Now they could also mean seizing the companies without paying compensation. There is a moral and practical case to do this in the state of a climate emergency which poses a threat to all life on the planet. If you went down the route of paying, trying to pay off shareholders and buying the company outright, then it would be prohibitively expensive. BP alone is worth billions. How to square the circle of the increasing need for socialised and democratic global solutions in a world of nation states and jealously guarded private property?
This is where a serious fight against climate change that tries to get to the root of the problem of capitalism is going to clash head-on with our political and legal system. Property is 9/10th of the law, as the saying goes, and anything which moves beyond state-led investment to actually grappling with social ownership of the means of production and distribution is going to come across either huge financial problems or legal challenges.
Of course if you see climate change from a revolutionary perspective then you rip up those capitalist laws that are protecting the ill-gotten gains of the rich who are plundering our natural environment until we are on the brink of social collapse. The question is going to be both the interpretation of “as far as necessary” and also the political will to drive through the changes that will be necessary to start to plan our economy.
Likewise with the housing crisis, we need to just seize the second homes of the rich or ‘investors’ and turn them into social housing to end homelessness and no doubt deal with the massive climate refugee crisis coming our way. Obeying the legal framework of capitalism where the 1% are effectively hoarding essential resources while the rest of us suffer is not going to cut it anymore.
Angus Satow from LGND has written a useful article in Open Democracy recently on the need for a mass movement to deliver a green new deal.
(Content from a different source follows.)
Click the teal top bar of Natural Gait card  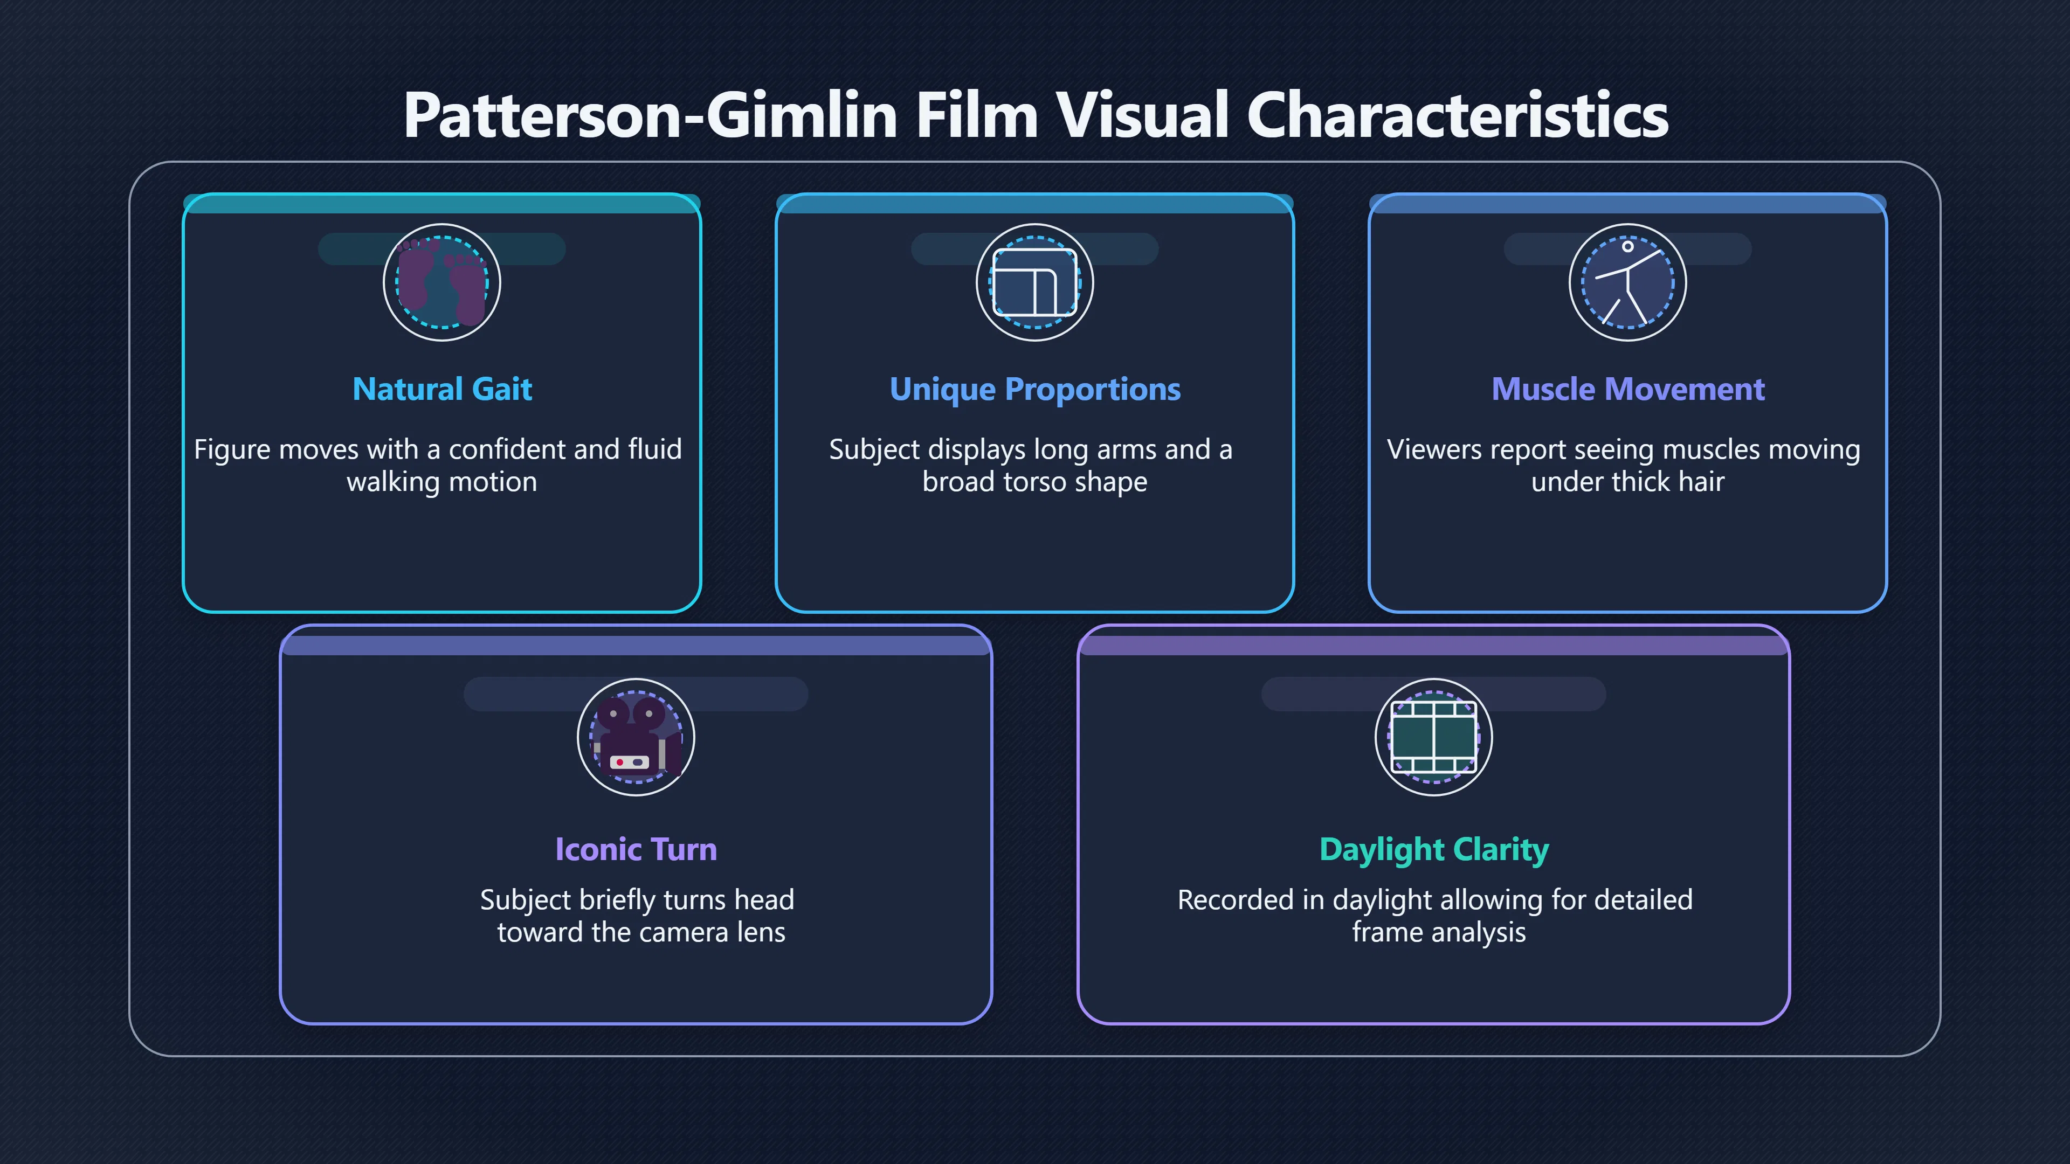click(442, 203)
This is an important point, we cannot leave it up to the politicians, they need to feel the heat (excuse the pun) from below – a mass social movement clamouring for urgent action. The current 2050 target is far too late, the 2030 deadline is what we are working towards.
There is also the question of what happens if Labour loses the next election or only secures a hung parliament. If the parliamentary route to green policies becomes blocked for the next few years then we need to take matters into our own hands. We have to stop the third runway at Heathrow, through non-violent direct action if necessary. We have to identify the most polluting companies and occupy their offices, disrupt their business and hit them in the profit margins to force them to take action. Workers need to walk out of work and force the 4 day week on their employers as a way of reducing carbon (and the climate strike on the 20th September is a great place to start!) This will no doubt mean a challenge to the anti-union laws that prevent political strike action. At this stage it is go hard or go home and wait for the planet to burn.
The debate is moving forward which is important. The question now is the relationship between policy, mass movement and how radical we need to go to save the planet. With news coming in that the irreversible feedback loops have already started which will lead directly to runaway climate change, we are not in ‘business as usual’ territory any more.